“Doctor, how much time do I have left?” is one of the most difficult but inevitable questions that the doctors of the seriously ill face. Yet, giving an accurate answer is critical to help the person prepare for possible death. Recently, a team of researchers from Stanford University has designed an AI tool to help doctors do that, and it turns out it is surprisingly accurate. A preprint of their paper can be found here.
Palliative, or end-of-life care, is offered to seriously ill patients with a view of improving the quality of their remaining life. It focuses on comfort and managing symptoms rather than finding a cure. The trick, though, is to identify those patients who could benefit from this type of care, on time.
Palliative Care Challenges
In an interview with Gizmodo, Anand Avati (the lead author of the study) said: “The problem we address is that only a small fraction of patients who can benefit from palliative care actually receive it—partly due to being identified too late, and partly due to shortage of [human resources] in palliative care services to proactively identify them early on.”

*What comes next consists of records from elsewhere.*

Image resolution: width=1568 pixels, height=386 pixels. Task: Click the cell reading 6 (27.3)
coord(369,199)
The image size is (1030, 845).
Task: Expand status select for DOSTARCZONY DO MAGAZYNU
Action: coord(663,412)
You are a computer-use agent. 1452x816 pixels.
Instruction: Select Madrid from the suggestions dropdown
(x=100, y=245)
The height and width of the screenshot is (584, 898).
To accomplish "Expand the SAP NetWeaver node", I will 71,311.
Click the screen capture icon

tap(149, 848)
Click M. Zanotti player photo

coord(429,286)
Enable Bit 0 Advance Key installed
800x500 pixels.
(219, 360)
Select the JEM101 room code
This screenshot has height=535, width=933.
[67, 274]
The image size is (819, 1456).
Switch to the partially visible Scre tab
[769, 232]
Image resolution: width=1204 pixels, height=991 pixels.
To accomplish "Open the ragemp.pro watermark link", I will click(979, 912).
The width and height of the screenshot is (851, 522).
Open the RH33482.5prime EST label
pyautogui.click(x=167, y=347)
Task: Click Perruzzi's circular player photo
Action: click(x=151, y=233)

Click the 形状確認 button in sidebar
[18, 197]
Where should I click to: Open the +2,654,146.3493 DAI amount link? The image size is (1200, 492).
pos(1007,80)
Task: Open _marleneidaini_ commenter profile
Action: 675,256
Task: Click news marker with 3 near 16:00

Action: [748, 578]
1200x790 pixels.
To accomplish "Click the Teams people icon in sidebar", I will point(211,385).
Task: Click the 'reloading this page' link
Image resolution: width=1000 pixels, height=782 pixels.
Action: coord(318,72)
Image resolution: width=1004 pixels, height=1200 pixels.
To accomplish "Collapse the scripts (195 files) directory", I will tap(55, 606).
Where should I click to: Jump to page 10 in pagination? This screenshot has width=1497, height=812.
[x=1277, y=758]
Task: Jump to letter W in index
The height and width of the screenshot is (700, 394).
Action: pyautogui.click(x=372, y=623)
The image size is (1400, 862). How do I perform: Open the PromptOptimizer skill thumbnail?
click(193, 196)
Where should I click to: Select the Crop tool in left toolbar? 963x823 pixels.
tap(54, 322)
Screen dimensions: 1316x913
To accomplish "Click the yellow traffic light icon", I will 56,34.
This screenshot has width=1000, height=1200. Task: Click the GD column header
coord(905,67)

The best time to offer palliative care is when the patient is within three to 12 months of possible death. Less than that is simply not enough for the proper preparations, while more than 12 months could place an unnecessary burden on the limited resources which palliative care teams typically have.
The problem is, doctors are often wrong in their prognoses. In fact, a study published in the British Medical Journal in 2003 found that physicians regularly overestimated the survival time of their terminally ill patients. Thus, many patients who could benefit from palliative care are not receiving it.
The new tool developed by the researchers is an algorithm capable of predicting how likely a patient is to die within this target time span. It uses information like the severity of the disease, the medicines prescribed, and the number of days spent in the hospital to make its prediction. The patient’s electronic health record is fed into the algorithm, which then assigns and adjusts the weights given to the different factors, and calculates the probability that the patient will die within 3-12 months.
How It Works
The new algorithm is a deep neural network, a method for machine learning called that way because it is inspired in the neuron networks of the brain. In this type of machine learning, the computer learns by analyzing examples. For instance, to learn to identify cars, an algorithm would analyze “training” images of cars, labeled beforehand into “car” or “no car.” The machine would then recognize features in the images that correspond to the concept “car.” By analyzing many images, the algorithm can be refined to astonishing accuracy.
To develop this particular algorithm, the researchers used the electronic health records of past patients. They sifted through the records of 2 million patients treated either at the Stanford Hospital or the Lucile Packard Children’s Hospital from 1995 to 2014. This included patients of different ages, and affected by different types of diseases. They identified 200,000 suitable records, and used 160,000 of them to train the algorithm.
The remaining 40,000 records were used to test the accuracy of the new tool, and the results were surprising. In 9 out of 10 cases it was correct when predicting a patient would die within 3 to 12 months. Additionally, 95% of patients for whom the algorithm gave a low probability of death lived longer than 12 months.
Problem Areas
As promising as this new technology sounds, there are some shortcomings to be aware of. Exactly how neuron networks work is a bit of a mystery. They are often referred to as a black box, because it is difficult to explain their inner workings. In other words, this new tool is able to give a fairly accurate prediction that a specific patient will die within 3-12 months, but it does not tell doctors why.
However, it is important to understand how these algorithms work, especially in applications concerning human health, to be able to recognize how and why they might fail. In the end, the program is not meant to replace a trained, reasoning physician but rather to be used as a tool to improve performance.
Nigam Shah, one of the co-authors of the study told Gizmodo: “We believe that a black-box model can lead physicians to good decisions but only if they keep human intelligence in the loop.”
Fortunately, there might be some things doctors can learn from it, after all. Siddhartha Mukherjee points out in an article for The New York Times that looking into the calculations for individual patients can generate some interesting insights, pointing to factors doctors might not have considered as predictors for demise.
The researchers indicate that in the future, they would like to broaden the information fed to the algorithm. Particularly, they discovered that some of the information used to train the program would not be available to be used for present-day patients. Additionally, they also plan on expanding the patient database used to train it, since at present the information came from only two hospitals.